• What this task involves
Records follow. Pull out every line that contains "scrollbar".

:: Material for this task

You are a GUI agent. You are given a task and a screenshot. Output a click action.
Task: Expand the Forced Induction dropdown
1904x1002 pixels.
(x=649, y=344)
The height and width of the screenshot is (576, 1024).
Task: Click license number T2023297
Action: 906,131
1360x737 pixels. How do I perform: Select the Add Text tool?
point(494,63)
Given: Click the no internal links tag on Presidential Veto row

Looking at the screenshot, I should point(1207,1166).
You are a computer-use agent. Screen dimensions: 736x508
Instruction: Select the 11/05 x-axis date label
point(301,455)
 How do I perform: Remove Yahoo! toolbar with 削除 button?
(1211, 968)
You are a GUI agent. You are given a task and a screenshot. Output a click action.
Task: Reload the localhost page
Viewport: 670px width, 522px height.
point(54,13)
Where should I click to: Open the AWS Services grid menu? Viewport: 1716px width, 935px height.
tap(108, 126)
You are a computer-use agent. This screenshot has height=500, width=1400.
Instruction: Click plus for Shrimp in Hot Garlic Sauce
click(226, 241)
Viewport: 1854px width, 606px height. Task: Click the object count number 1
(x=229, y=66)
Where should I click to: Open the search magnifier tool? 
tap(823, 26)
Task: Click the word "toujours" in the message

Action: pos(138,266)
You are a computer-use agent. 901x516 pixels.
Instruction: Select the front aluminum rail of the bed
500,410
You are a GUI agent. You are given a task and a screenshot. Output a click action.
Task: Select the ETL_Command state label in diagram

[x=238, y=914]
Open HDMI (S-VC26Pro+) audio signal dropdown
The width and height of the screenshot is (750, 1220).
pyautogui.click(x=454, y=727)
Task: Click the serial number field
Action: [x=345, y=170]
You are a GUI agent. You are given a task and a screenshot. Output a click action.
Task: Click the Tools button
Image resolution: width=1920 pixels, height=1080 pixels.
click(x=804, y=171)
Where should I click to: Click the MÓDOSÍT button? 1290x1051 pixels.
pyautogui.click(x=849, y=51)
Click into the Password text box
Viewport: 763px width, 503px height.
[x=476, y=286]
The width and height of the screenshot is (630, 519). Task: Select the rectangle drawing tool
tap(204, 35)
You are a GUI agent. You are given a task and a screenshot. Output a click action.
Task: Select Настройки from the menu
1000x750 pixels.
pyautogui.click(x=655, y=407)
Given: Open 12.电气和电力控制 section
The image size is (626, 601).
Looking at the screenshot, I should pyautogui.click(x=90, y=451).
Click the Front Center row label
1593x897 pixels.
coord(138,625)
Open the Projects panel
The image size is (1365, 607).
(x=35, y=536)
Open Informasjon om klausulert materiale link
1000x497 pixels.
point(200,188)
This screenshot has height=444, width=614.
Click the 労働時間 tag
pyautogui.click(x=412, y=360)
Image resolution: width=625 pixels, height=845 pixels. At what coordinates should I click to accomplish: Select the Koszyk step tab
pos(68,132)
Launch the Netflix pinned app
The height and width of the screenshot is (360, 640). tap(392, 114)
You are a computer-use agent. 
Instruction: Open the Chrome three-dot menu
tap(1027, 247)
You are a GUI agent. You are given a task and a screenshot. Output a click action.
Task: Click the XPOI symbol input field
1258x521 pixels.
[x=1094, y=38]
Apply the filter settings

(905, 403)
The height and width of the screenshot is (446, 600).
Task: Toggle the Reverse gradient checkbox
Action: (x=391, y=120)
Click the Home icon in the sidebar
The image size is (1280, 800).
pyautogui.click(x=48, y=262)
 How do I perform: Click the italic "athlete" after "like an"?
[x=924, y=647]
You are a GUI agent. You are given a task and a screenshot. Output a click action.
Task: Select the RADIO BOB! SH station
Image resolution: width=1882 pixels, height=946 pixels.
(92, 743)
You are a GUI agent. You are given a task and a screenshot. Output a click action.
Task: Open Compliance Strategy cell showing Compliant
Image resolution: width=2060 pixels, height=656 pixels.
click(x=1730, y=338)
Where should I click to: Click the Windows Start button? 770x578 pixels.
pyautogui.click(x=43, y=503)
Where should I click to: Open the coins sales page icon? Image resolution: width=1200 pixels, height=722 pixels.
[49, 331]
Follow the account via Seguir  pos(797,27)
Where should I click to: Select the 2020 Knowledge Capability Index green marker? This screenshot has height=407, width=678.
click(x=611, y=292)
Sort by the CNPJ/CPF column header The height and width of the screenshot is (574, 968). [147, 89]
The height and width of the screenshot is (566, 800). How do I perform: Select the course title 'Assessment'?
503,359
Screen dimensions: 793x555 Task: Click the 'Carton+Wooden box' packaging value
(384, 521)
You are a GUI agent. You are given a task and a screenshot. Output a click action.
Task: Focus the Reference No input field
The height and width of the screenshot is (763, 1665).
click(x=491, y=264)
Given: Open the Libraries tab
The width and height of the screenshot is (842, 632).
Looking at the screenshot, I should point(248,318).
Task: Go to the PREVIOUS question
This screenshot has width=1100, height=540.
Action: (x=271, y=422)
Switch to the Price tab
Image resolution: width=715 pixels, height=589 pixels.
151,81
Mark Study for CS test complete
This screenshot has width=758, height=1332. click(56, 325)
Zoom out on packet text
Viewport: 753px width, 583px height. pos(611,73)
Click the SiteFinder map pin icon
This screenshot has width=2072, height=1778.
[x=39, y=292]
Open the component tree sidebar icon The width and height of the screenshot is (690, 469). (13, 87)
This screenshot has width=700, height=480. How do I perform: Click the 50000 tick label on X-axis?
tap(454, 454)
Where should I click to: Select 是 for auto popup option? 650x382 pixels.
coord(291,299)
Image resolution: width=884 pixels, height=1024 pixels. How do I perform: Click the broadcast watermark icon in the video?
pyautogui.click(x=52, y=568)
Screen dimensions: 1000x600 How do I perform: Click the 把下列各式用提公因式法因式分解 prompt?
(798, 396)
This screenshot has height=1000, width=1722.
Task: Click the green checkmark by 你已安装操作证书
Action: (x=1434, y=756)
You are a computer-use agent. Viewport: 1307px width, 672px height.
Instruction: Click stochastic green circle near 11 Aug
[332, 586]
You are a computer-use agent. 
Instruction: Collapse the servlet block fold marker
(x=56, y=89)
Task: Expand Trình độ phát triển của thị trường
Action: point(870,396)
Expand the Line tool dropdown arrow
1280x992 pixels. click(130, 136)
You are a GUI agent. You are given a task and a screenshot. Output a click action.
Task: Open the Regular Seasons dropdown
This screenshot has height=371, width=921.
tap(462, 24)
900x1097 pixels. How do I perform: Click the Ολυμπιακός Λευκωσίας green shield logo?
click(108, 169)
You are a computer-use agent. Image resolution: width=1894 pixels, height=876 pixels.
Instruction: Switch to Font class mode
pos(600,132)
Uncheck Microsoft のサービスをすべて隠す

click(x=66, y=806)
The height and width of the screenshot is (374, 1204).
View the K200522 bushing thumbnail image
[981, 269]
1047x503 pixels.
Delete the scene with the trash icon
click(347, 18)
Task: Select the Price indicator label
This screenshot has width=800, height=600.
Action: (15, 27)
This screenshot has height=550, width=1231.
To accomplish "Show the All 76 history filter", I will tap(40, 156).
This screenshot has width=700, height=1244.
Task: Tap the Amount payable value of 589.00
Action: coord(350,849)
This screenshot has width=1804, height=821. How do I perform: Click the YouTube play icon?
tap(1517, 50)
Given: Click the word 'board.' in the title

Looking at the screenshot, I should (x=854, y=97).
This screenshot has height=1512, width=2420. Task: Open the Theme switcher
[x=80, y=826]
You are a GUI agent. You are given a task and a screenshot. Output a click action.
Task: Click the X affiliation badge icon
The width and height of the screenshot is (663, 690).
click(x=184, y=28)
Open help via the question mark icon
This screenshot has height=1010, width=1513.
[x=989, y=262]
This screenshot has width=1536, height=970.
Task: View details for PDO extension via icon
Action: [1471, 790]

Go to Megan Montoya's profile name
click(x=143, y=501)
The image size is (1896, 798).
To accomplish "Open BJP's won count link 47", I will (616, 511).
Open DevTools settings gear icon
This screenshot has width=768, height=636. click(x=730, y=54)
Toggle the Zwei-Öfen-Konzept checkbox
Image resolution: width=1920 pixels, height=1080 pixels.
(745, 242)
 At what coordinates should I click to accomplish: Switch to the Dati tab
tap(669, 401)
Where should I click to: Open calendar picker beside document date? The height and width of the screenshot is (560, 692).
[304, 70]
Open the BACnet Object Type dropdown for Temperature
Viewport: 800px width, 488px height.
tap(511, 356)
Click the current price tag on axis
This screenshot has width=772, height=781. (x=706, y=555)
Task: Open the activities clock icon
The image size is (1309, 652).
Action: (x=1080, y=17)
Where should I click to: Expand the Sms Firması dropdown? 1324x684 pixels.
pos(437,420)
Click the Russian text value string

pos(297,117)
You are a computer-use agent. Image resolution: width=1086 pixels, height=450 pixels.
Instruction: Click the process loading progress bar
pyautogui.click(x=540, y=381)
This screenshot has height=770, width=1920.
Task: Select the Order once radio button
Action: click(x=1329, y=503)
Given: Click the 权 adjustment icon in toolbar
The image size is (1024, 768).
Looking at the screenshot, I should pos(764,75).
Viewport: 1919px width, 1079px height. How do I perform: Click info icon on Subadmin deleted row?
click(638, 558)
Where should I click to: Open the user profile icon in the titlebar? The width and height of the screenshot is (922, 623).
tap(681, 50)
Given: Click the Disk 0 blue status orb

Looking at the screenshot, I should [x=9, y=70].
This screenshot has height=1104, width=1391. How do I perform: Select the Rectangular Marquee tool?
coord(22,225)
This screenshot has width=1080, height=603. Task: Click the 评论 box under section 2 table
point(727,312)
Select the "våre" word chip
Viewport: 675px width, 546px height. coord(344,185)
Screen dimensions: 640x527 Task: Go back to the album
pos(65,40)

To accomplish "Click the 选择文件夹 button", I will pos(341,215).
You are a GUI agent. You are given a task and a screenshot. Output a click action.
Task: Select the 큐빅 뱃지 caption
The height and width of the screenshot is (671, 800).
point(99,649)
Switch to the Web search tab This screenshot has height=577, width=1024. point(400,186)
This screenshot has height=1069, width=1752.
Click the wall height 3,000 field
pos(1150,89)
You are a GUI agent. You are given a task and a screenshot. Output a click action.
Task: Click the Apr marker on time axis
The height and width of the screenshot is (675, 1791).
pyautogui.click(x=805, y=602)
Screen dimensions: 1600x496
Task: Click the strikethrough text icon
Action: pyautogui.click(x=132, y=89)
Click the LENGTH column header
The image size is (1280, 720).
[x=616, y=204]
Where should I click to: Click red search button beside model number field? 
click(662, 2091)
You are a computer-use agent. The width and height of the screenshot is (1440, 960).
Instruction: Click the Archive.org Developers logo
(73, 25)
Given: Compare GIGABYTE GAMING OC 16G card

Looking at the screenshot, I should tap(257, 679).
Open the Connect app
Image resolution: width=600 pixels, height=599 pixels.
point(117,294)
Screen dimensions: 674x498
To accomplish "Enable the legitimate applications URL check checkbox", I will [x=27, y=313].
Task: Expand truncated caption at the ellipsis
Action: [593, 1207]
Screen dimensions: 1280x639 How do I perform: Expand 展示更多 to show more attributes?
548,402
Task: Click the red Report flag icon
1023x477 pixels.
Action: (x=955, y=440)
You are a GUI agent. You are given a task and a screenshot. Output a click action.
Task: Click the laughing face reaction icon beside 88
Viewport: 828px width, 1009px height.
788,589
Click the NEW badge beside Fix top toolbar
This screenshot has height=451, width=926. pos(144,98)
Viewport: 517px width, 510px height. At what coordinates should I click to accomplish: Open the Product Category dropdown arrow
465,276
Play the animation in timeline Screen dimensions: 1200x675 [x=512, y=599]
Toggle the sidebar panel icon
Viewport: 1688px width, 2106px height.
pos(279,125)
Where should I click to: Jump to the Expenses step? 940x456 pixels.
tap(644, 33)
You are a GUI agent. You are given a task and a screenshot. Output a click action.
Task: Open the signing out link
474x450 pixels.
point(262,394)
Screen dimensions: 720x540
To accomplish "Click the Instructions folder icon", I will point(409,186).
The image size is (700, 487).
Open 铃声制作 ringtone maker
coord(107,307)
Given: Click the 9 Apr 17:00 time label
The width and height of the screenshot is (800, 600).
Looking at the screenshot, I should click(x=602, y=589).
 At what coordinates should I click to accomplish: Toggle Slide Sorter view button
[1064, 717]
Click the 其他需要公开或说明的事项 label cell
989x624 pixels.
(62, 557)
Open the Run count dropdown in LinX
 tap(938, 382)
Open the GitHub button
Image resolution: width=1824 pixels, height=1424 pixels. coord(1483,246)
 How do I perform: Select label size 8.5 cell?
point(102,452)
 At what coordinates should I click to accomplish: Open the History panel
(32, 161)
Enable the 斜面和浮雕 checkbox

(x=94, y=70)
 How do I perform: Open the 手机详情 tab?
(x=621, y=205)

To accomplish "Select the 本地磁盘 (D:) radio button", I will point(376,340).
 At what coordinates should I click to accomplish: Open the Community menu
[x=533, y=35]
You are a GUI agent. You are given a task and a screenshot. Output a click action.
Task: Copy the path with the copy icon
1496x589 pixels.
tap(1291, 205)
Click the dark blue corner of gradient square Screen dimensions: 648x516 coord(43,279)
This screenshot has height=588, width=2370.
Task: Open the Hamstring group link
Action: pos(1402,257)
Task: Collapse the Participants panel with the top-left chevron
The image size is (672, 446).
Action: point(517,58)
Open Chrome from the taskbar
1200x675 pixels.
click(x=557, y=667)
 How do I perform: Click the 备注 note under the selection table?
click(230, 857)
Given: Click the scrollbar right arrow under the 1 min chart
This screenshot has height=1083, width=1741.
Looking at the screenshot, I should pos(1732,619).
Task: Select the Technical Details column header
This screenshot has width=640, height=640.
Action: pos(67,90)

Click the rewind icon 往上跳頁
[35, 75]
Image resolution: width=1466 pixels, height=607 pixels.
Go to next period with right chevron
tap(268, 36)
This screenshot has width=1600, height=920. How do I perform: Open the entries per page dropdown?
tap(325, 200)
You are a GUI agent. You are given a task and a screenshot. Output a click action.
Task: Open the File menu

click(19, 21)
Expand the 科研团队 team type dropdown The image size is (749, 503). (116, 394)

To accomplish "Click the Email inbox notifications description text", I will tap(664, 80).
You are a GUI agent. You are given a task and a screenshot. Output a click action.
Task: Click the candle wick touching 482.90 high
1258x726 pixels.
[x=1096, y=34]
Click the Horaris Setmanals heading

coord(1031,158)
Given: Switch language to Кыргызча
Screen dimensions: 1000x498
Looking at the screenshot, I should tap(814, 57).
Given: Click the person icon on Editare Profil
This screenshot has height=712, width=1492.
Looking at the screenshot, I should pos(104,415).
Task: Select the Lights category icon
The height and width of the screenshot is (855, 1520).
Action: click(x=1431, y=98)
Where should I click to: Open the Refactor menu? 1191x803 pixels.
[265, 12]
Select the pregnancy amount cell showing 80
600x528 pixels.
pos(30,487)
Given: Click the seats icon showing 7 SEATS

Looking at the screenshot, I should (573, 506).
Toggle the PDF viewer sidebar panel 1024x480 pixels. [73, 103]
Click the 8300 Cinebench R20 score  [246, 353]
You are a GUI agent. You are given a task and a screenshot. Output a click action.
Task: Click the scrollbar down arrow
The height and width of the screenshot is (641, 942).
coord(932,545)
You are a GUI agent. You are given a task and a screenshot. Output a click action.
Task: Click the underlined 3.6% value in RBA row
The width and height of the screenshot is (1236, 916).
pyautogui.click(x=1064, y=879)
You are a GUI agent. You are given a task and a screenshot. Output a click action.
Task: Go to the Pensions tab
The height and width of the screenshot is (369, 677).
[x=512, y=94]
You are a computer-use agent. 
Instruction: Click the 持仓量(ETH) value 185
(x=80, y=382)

::::

• Response box
Given: Click the scrollbar right arrow under the 1 min chart
Task: Click the scrollbar down arrow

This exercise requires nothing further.